Дни побежали быстрее, чем прилив по желто-рыжему пляжу, а ночи, полные звездной пыли и синевы, приходили, исчезали и возвращались вновь, чтобы иссякнуть на рассвете, как иссякает аромат фиалки. Они считали часы. Часы рождались и умирали золотыми пузырьками, что подмигивали миллионами глаз вдоль берега, испещренного пеной. Часы заканчивались и начинались, мерцали переливами и таяли, как пузырьки в легчайшей радужной дымке.
В мире еще оставался огонь – он вспыхивал от ее касаний и там, где она выбирала. Лук с тетивой из шелка ее собственных волос, стрела с опереньем морской птицы и наконечником из острой раковины, леска из серебряного сухожилия оленя, крючок из отполированной кости – все эти тайны он узнавал, и узнавал их, смеясь, щека к щеке со своей нежной наставницей.
В первую ночь, когда они только смастерили лук и приладили блестящую тетиву, девушка провела его к ручью через лес, озаренный луной. Там они долго стояли, перешептываясь, прислушиваясь и снова что-то шепча, хотя ни один не понимал звуков голоса, который успел уже полюбить.

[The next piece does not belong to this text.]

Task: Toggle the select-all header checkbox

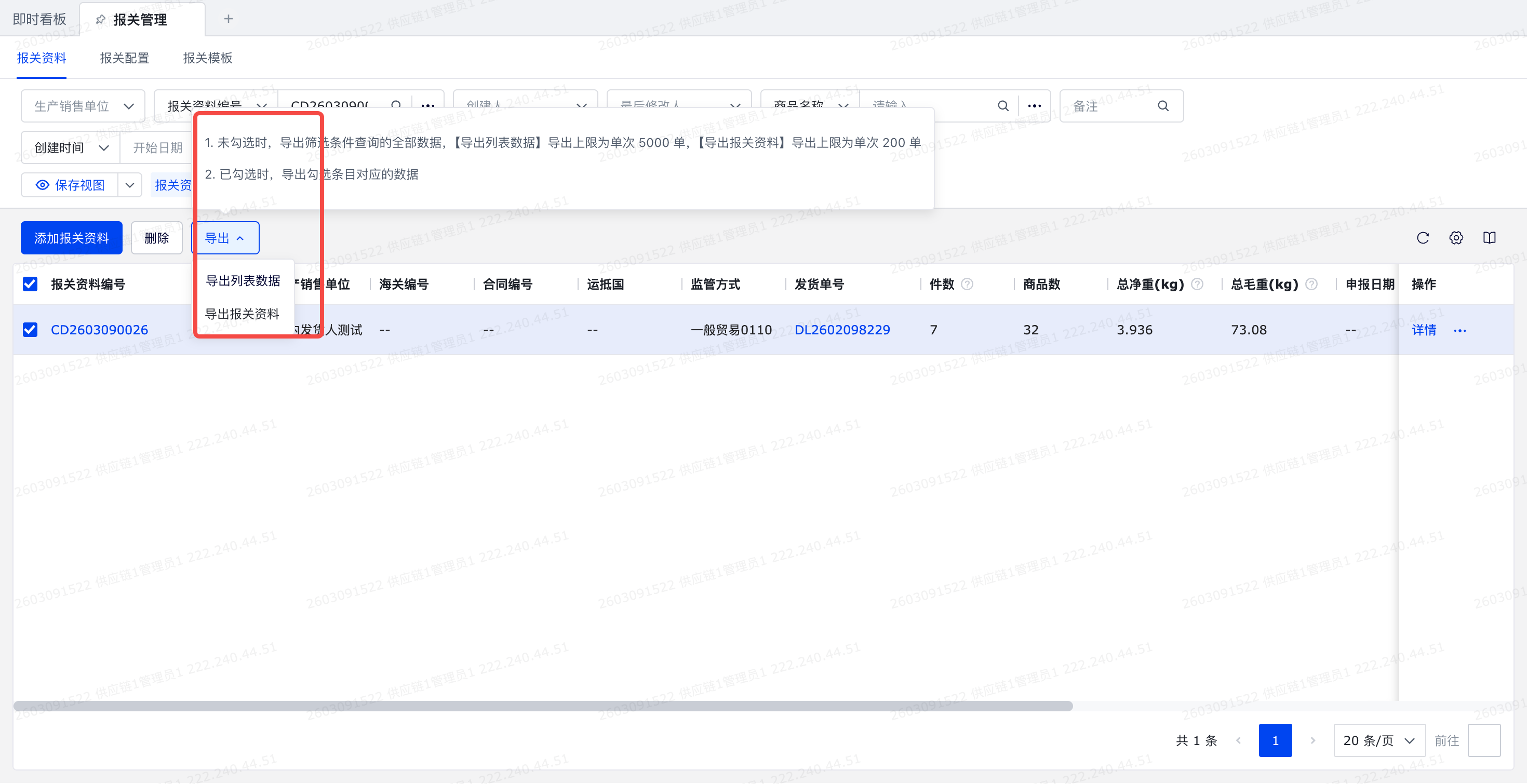Action: coord(30,284)
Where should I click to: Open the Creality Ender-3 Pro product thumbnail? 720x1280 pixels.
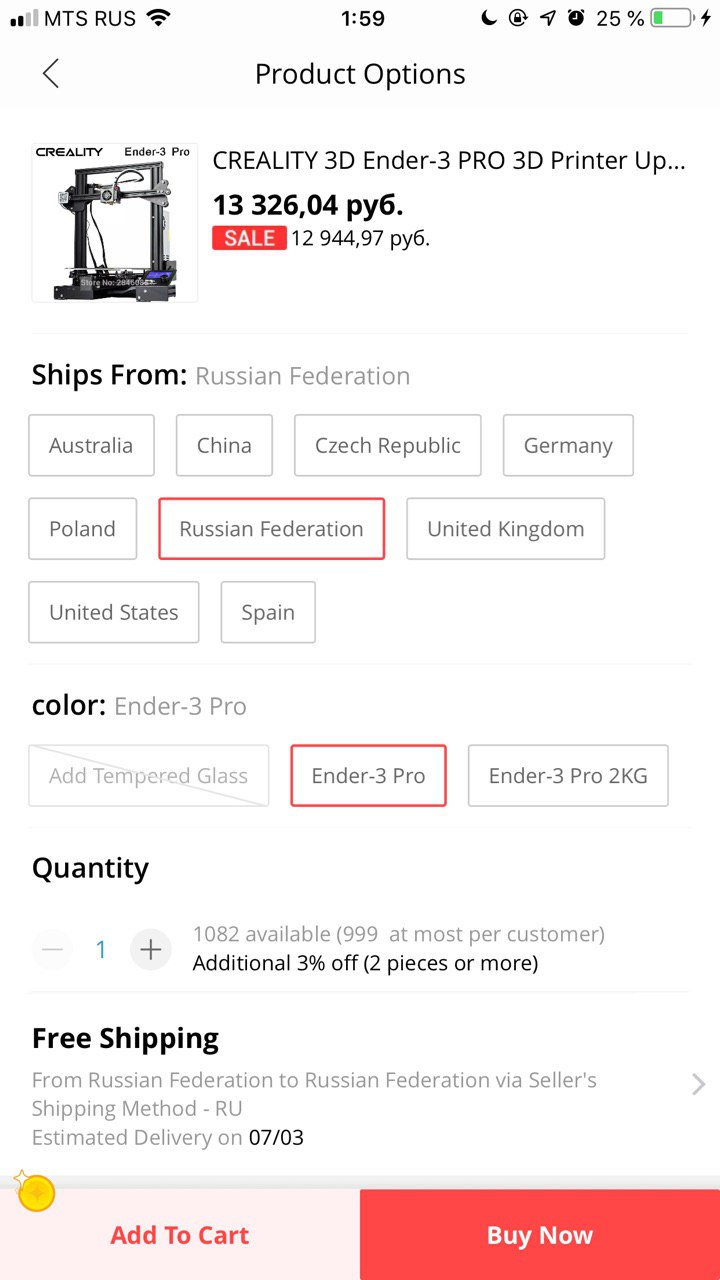(114, 222)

Глубоко в чаще леса скребся и фыркал Кауг-дикобраз. Потом они услышали, как Вабозе-кролик бежит вприпрыжку – скок-поскок, скок-поскок – по сухой листве в сиянии луны. Бесшумно проплыла по воздуху Скииска, древесная кряква, – великолепная, как плавучий цветок.
Над безмятежным серебром океана гагара-Шингебис всколыхнул своим бессмысленным смехом благоуханную тишину, пробудив ото сна Кей-ошка, серую чайку. Затем по глади ручья пробежала рябь. Послышался мягкий всплеск, тихий шелест песка.
– И-хо! Смотри!
– Я ничего не вижу.
Его возлюбленный голос был для нее лишь мелодией без слов.
– И-хо! Та-хинка, красная оленуха! Э-хо! За ней придет рогач!
– Та-хинка, – повторил он, накладывая стрелу на тетиву.
– Э-то! Та-мдока!
И он натянул лук – так, что серые перья чайки на конце стрелы защекотали ухо, – и тьма вокруг загудела, вторя музыке тетивы.
Так умер Та-мдока, матерый олень о семи отростках рогов.
Словно подброшенное в воздух яблоко, мир вертелся поверх руки, запустившей его в пространство.
И вот однажды, ранней весной, Сэсока-малиновка проснулся на рассвете и увидел девушку у подножия цветущего дерева. Та держала на руках младенца, закутанного в шелковые пелены ее волос. Кауг-дикобраз поднял свою игольчатую голову от его слабого вскрика. Кролик-Вабозе замер, трепеща пушистыми боками. Кей-ошк, серая чайка, переступал по пляжу на цыпочках.
Кент стоял на коленях, одной загорелой рукой обхватив их обоих.
– И-хо! И-на! – шепнула девушка и подняла младенца в розовых пламенах рассвета.
Но Кент дрожал, глядя на них, и глаза его были полны слез. На бледно-зеленом мху лежали их тени – три тени. Но тень младенца была белой как пена.
Это был их первенец, так что его назвали Часке, и девушка пела, баюкая его на шелковых полотнищах своих волос, – пела весь день напролет в сиянии солнца:
На волнах безмятежного океана качался Шингебис-гагара – слушал песню, молча пощипывая клювом свою атласную грудь. В лесу Та-хинка, красная оленуха, повернула изящную голову навстречу ветру.
В ту ночь Кент думал о мертвых – впервые с тех пор, как прибыл на Остров Горя.